The good news: over a three-year period featuring thousands of conflicts, the subjects of the Love Lab almost ALWAYS tried to repair the problem. In other words, even in conflicted relationships, good intentions remained. The bad news, as you might have guessed, is that some folks succeeded with repairs, while others escalated into “negative behaviors” — yelling, fighting, withholding, etc. Also, probably not a surprise to you: couples that exited the conflicts and patched things up had better and longer lasting relationships than couples that didn’t. The bottom line: if you can minimize the “negative outcomes,” you’ll be well on your way.
The Gottmans analyzed the conflicts to learn how couples moved from attack-defend to collaboration-trust. One strategy employed by many of the subjects was avoidance. Unfortunately, avoiding the difficult topics and conflicts that are a natural part of any relationship let them fester, making them harder to treat as time moved on. Better than avoidance, researchers identified a two-part approach to taking on differences: when approaching a difficult topic, begin the conversation gently, and take responsibility for at least part of the problem.
The “How To”
When we’re not getting along, we usually feel like we’re doing more than our fair share of giving. It’s tough to start a conversation admitting that we might be partly wrong. But this is what we have to do: the research has shown that we’ll only be able to get to our relationship happy place if we work from a position of mutual interest rather than self-interest. It seems counterintuitive: giving without getting seems like lousy negotiating. But do you really want to spend your time keeping and arguing about the “score”? Wouldn’t you rather put your energy into creating love, caring, and trust?
Of course you would. But if you are in a relationship where trust is difficult, it may help for you to understand the emotions driving your partner’s trust-busting behaviors. In practical terms, this means understanding that behind everything that you are being asked to give (the negative), there is a longing, and behind that longing, a positive need. You might be seeing anger, but what is driving the anger is usually an unmet need, such as a need for loving attention. If you’re seeing fear, you may be seeing an unmet need to feel safe. If you’re seeing sadness, there may be unexpressed loss. Instead of confronting the emotion, identify the unmet need and turn towards it.
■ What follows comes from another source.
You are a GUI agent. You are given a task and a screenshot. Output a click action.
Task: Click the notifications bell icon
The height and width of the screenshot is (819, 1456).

Again, this may seem counter-intuitive: you are trying to be listened to and understood, yet the research calls for you to listen and understand. Here’s why: if the person you’re with is angry, or scared, or sad, are they truly able to meet your needs? If you can accept their feelings and turn your attention to meeting the positive needs behind them, doesn’t it make sense that they’ll be more empowered to turn towards your needs the next time?
You may find it easier said than done. If that’s the case, consider seeking professional support.